◆ Exercise goal ◆
Take the line that contains "This screenshot has width=1312, height=656." as the first line and the final line of the records as the last; return exactly those lines and the lines between.
(Records provided Opens)
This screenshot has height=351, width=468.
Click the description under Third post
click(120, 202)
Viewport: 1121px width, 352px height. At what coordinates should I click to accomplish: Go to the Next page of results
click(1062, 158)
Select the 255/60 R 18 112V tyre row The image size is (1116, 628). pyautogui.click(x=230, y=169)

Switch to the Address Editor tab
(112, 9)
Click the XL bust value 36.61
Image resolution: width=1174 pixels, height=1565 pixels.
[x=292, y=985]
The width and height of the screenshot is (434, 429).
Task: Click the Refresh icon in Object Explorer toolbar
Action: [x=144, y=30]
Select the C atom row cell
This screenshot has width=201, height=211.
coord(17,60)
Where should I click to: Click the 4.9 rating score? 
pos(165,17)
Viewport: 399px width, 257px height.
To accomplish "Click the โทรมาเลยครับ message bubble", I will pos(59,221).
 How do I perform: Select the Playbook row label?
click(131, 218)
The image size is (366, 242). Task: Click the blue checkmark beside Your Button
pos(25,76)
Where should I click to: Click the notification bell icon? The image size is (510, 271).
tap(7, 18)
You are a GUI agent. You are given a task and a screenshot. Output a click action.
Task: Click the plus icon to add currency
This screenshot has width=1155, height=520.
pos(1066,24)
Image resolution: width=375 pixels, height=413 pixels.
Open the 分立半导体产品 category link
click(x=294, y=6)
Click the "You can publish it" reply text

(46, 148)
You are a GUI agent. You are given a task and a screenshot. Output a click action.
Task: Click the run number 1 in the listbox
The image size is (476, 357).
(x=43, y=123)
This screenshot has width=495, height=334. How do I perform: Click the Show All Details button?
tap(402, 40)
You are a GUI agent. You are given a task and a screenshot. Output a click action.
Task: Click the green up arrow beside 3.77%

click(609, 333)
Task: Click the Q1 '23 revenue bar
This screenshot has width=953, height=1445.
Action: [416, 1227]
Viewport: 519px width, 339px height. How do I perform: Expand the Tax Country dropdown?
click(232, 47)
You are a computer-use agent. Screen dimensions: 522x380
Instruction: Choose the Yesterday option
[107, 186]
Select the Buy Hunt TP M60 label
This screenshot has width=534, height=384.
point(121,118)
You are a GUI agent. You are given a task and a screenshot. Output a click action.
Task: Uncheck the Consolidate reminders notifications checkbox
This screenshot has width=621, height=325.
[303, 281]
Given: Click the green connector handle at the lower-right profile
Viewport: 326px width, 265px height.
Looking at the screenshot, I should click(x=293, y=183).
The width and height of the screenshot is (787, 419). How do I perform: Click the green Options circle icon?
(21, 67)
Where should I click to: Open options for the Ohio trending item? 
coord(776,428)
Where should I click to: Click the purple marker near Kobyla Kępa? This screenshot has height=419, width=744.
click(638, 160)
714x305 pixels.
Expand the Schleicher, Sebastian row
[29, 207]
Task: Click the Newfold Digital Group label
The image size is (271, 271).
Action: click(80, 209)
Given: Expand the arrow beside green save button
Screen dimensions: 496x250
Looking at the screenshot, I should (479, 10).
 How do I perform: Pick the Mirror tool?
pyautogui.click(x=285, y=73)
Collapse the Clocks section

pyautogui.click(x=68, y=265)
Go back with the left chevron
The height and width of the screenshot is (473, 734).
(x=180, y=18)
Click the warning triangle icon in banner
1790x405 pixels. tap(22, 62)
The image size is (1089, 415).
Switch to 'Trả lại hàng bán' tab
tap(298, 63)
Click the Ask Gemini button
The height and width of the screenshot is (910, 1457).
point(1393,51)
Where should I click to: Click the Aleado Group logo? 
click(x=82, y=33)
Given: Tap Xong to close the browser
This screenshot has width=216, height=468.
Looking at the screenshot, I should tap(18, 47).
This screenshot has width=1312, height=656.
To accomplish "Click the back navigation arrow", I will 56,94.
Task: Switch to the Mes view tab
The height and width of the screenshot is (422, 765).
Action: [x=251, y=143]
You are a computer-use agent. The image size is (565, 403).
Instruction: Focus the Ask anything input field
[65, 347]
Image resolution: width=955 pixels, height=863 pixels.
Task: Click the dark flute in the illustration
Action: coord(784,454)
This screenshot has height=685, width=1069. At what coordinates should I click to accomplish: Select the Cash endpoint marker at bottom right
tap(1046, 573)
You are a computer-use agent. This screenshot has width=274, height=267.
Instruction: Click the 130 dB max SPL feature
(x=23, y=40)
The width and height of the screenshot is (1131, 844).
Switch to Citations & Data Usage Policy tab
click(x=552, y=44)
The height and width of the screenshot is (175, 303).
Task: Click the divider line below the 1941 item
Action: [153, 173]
(Records provided Closes)
◆ Expected answer ◆
This screenshot has width=1312, height=656.
To accomplish "Click the back navigation arrow", I will 56,94.
Task: Switch to the Mes view tab
The height and width of the screenshot is (422, 765).
Action: [x=251, y=143]
You are a computer-use agent. The image size is (565, 403).
Instruction: Focus the Ask anything input field
[65, 347]
Image resolution: width=955 pixels, height=863 pixels.
Task: Click the dark flute in the illustration
Action: coord(784,454)
This screenshot has height=685, width=1069. At what coordinates should I click to accomplish: Select the Cash endpoint marker at bottom right
tap(1046, 573)
You are a computer-use agent. This screenshot has width=274, height=267.
Instruction: Click the 130 dB max SPL feature
(x=23, y=40)
The width and height of the screenshot is (1131, 844).
Switch to Citations & Data Usage Policy tab
click(x=552, y=44)
The height and width of the screenshot is (175, 303).
Task: Click the divider line below the 1941 item
Action: [153, 173]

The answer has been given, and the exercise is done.